Without a major polarizing figure among Republicans in 2008, Thorne doubts Democrats could recreate their Web success.
"I am dubious anyone can build the same kind of list in '08," Thorne said. "There won't be anyone that will create the passion and the intensity that George Bush did in '04."
Among Republicans, the enemy is Sen. Clinton. Anti-Clinton Web sites are popping up on the Internet even though Clinton has not announced she is running.
One site, StopHerNow.com, is devoted to "rescuing America from the radical ideas of Hillary Clinton." Its financial backer is a donor to New York Mayor Rudy Giuliani, a potential GOP candidate.
"It's an oldie. It's just not golden," said Ann Lewis, Clinton's Senate campaign communications director. "We've never doubted there are people on the other side who will try (to use the Web against us). The Web gives you an ability to respond quickly."
If past is prologue, Clinton will do more than play defense. The Web talent for her Senate campaign included Salon.com's Peter Daou, blogger Jesse Berney and former Democratic National Committee grassroots director Nancy Eiring.
"The way to look at what we might do is what we just finished doing," Lewis said.
Mike Connell, who ran President Bush's Web strategy in 2000 and 2004, said campaigns still do not spend enough on online efforts despite the obvious returns.
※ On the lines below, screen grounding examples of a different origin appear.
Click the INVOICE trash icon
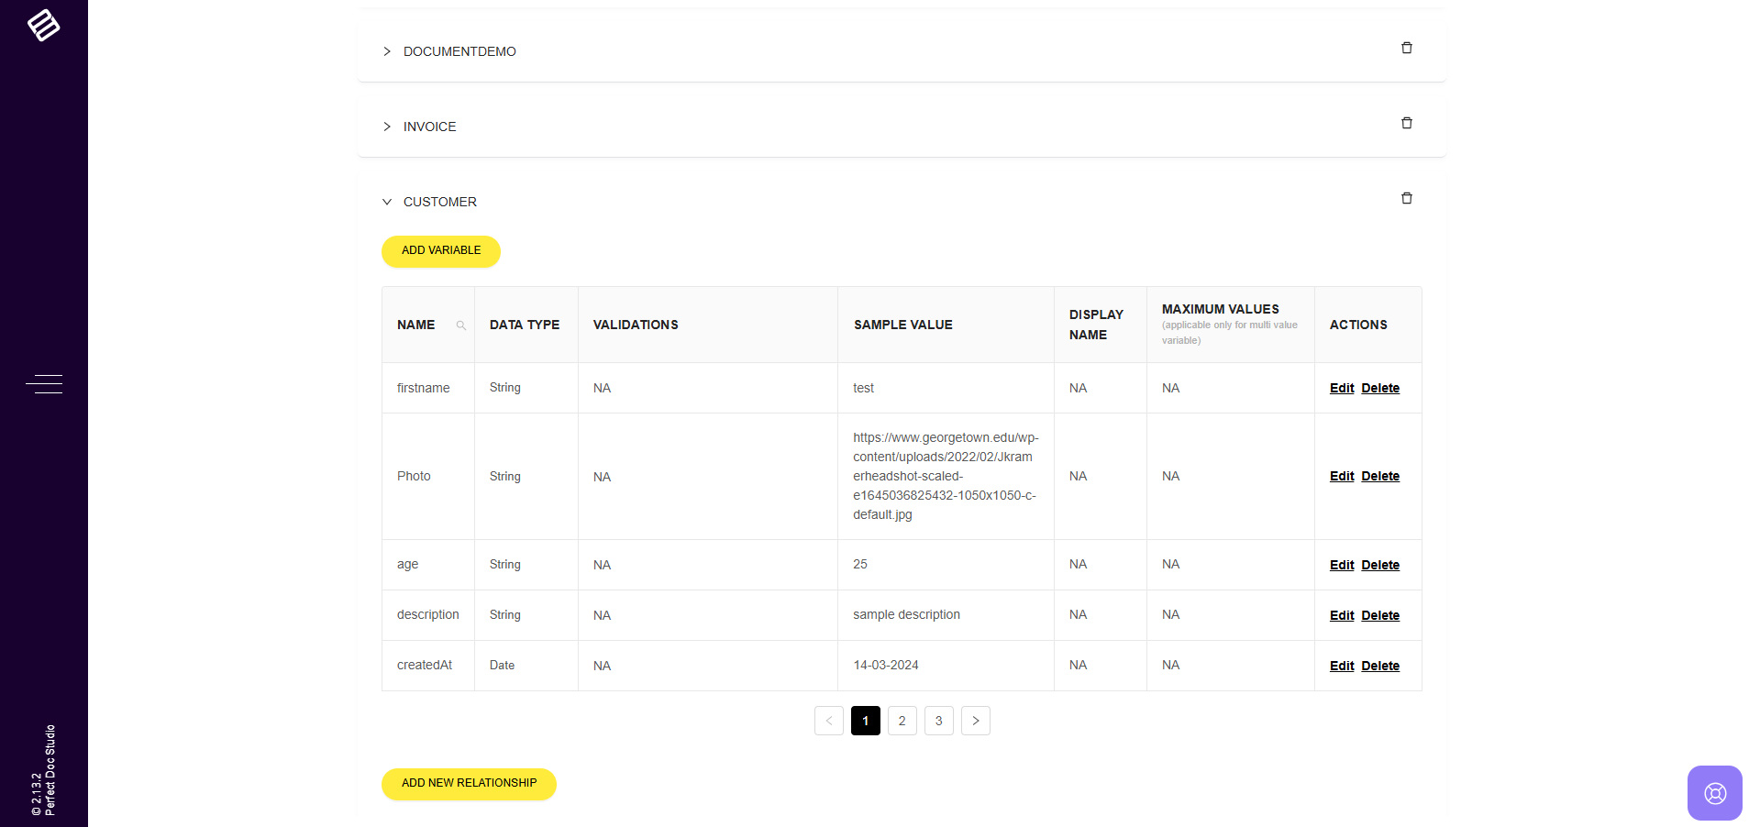The image size is (1760, 827). (x=1406, y=124)
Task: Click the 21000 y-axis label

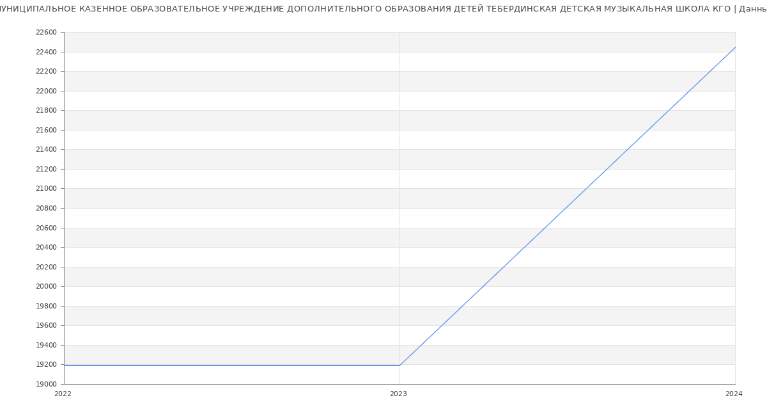Action: [46, 189]
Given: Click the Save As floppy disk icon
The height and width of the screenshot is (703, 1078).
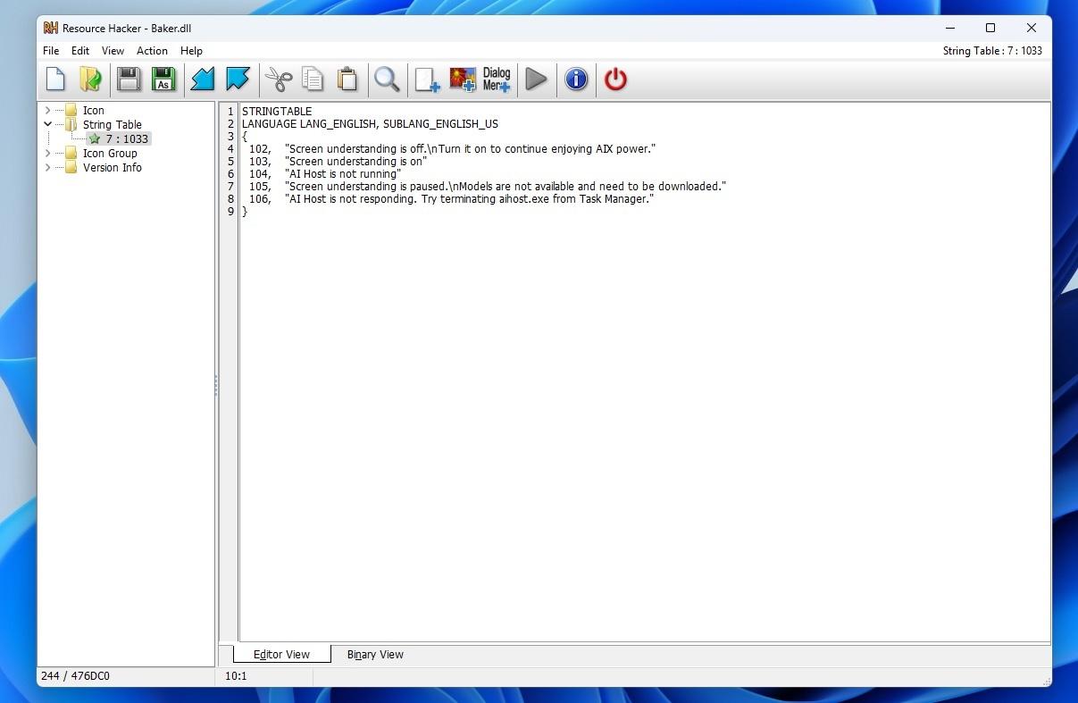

"Too many dollars are being wasted on traditional broadcast advertising," he said. "It used to be three major broadcast networks ... Now we've got an entirely fragmented market, people spread across the entire spectrum of content."
Campaigns are eager to substitute online video for a broadcast version.
"Clearly online video is rapidly chewing away at traditional TV time," said Nikko Mele, Dean's campaign webmaster from 2004. "We are taking time usually spent watching television and watching the Web. It's not clear how campaigns are going to take advantage of that."
The heaviest users of the online video are people age 18-34, according to an Associated Press-AOL poll from this summer. It is an age group with a low, not high, voter turnout record. Also people in this group generally do not give major donations to campaign. But they are the ones who can create a buzz.
"Every trend that existed four years ago exists double-so, triple-so now," Mele said. "There is plenty of opportunity online. It's going to require innovation, risk taking."